● Exercise aim: If a line of the material holds the string "agent", please copy it.

● Working data:
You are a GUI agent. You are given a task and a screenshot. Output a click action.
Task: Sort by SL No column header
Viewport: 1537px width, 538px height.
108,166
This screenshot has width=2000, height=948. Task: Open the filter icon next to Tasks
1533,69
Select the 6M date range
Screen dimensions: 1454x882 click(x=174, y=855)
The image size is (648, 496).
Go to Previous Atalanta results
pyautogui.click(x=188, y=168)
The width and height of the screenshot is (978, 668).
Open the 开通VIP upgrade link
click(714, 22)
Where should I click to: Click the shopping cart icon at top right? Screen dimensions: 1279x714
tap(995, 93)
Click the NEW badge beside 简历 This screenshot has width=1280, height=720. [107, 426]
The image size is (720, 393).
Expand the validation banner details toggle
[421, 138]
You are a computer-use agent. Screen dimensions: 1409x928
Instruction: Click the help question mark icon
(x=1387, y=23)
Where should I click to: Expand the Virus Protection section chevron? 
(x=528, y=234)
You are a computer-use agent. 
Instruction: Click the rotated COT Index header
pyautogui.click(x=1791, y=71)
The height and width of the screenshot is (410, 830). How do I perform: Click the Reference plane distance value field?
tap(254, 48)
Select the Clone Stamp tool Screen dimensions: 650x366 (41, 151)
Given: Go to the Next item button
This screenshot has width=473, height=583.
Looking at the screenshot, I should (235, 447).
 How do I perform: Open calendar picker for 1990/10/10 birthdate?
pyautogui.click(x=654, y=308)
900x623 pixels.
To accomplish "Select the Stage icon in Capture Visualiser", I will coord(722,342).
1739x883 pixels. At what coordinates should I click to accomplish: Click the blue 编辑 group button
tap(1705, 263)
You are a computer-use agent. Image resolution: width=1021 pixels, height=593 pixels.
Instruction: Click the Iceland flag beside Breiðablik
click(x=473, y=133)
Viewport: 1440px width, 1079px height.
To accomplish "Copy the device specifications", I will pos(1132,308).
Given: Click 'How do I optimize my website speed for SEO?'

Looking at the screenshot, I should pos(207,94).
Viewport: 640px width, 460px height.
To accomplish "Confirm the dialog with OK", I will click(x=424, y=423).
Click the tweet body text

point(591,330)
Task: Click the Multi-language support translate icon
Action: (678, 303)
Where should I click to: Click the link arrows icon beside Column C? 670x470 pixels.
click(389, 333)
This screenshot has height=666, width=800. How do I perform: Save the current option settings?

● Response below:
You are a GUI agent. You are given a task and a screenshot. Output a click action.
You are a computer-use agent. Screen dimensions: 1409x928
You are a computer-use agent. 
You are a computer-use agent. Image resolution: width=1021 pixels, height=593 pixels.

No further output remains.